With state funding shrinking and calls for more accountability on college campuses growing louder, university boards are turning to more structured, systematic evaluations to grade their top leaders
NEW BRUNSWICK — Every summer for the last eight years, Rutgers University President Richard McCormick and the school’s board of governors have met behind closed doors in New Brunswick for a job review.
The president produces a 20-page self-assessment on how he thinks he did meeting his goals for the year. Then, the board members weigh in with their opinions.
Every year, the group has emerged from the private meeting agreeing McCormick should keep his $550,000-a-year job for another 12 months.
But is that the best way to evaluate the head of the state’s largest university?
Rutgers is joining a growing number of colleges and universities taking a closer look at how they assess their presidents. With state funding shrinking and calls for more accountability on college campuses growing louder, university boards are turning to more structured, systematic evaluations to grade their top leaders.

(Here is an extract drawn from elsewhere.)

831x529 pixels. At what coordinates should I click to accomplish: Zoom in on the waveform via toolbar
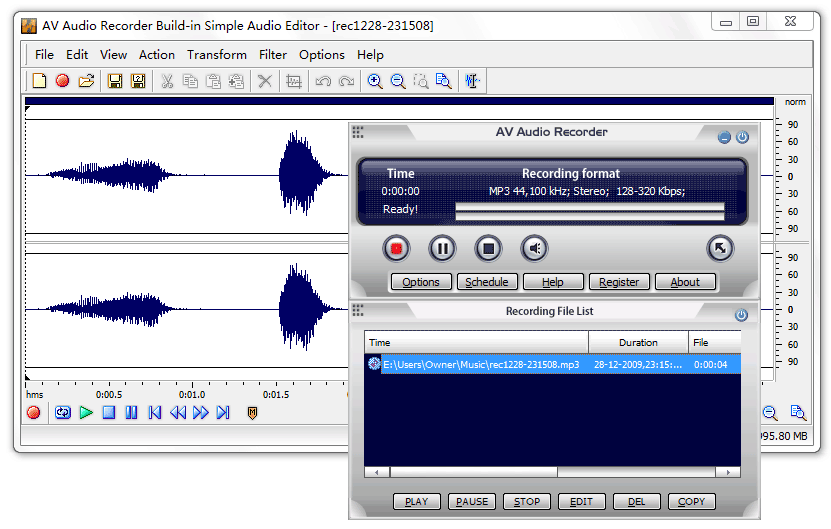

Under the new plan set to debut this summer, Rutgers will measure how its graduation rates, research grants, incoming freshman class and other areas compare to similar public universities. Then, the Rutgers board — headed by Ralph Izzo, CEO of PSE&G’s parent company — will use the data to help decide if McCormick is doing a good enough job helping the school rise in the rankings.
McCormick said he welcomes the new job review system.
"Ralph has brought a more business-like and ultimately more quantitative approach to this," McCormick said. "We will estimate what we have to do to close the gaps to excellence."
The number of public colleges and universities doing annual reviews of their presidents jumped from 66 percent to 92 percent over the last decade, according to a 2008 survey by the Association of Governing Boards of Universities and Colleges.
"The practice of presidential assessment has definitely gotten to be a more routine act of the board," said Merrill Schwartz, director of research at the Washington, D.C.,-based association.
Nearly 53 percent of public colleges say they are also doing more in-depth, comprehensive assessments of their presidents every three to five years, according to the survey. Some colleges are calling in pricey outside consultants to put their presidents under the microscope in reviews that can cost tens of thousands of dollars.
Rutgers’ new assessment system will be among the most detailed in New Jersey, where presidential reviews vary from college to college and are usually done in private.
At the College of New Jersey, President R. Barbara Gitenstein has a five-year contract for her $300,000-a-year job. She meets once a year with her board to discuss whether she met her goals, a campus spokeswoman said. Kean University President Dawood Farahi goes through a similar process for his $293,500-a-year post.
At Thomas Edison State College in Trenton, veteran President George Pruitt still undergoes a detailed annual review after nearly 30 years in the job. Pruitt, who earns $281,000 a year, is judged in specific categories, including the performance of the college and his personal ethics, a spokesman said.
Reviews don’t always go smoothly. Last month, Rowan University’s board announced President Donald Farish would step down from his $300,000-a-year job in June, a year before the end of his contract. Neither Farish nor the board would discuss the reason for his early departure, but some faculty leaders said the president and board had been clashing over his performance for years.
At Rutgers, McCormick will face his next review this summer. The president and the board are still negotiating what categories he will be judged on under the new system. McCormick, who said he has a good relationship with the board, is ready to jointly set new goals for the school.
Last year, McCormick gave himself good marks in his self-assessment. In an 18-page report to the board, the president said he met almost all of his nearly 50 goals for the year, including boosting Rutgers’ enrollment and increasing research grants.
McCormick gave himself only two failing marks: Rutgers didn’t reach its goal of raising $130 million in new donations and the New Brunswick campus failed to launch a project to beautify College Avenue. McCormick blamed the poor economy for both failures.
This year, Rutgers officials have begun documenting how the university is doing in several measurable areas, including student performance and developing new sources of revenue. The school will compare itself to a list of nine schools it selected as role models, including the University of Michigan, University of North Carolina, the University of Washington and the University of California at Berkeley.
Rutgers trails most of its role models in key categories, including out-of-state enrollment, attracting donations and winning research grants. Keeping closer track of how Rutgers is doing compared to its peers is part of a university-wide project to set clearer goals for the school, said Izzo, head of the Rutgers board.
But, McCormick will not be judged solely on whether the university’s statistics rise under his watch.
"The role of the president is much more than hitting a number," Izzo said.
Other than one $25,000 raise — to $550,000 a year — in 2008, McCormick’s salary has been largely unchanged since he was hired in 2002. He received a $500,000 retention bonus in 2007. The following year, he agreed to donate a $100,000 performance bonus back to the school.
Since then, McCormick and the board have agreed to forgo his $100,000 performance bonus each year due to the university’s budget troubles. Eventually, the new yearly presidential assessment system could be used to decide the president’s compensation, campus officials said.
"We haven’t taken that step just given the financial situation we’re in right now," Izzo said.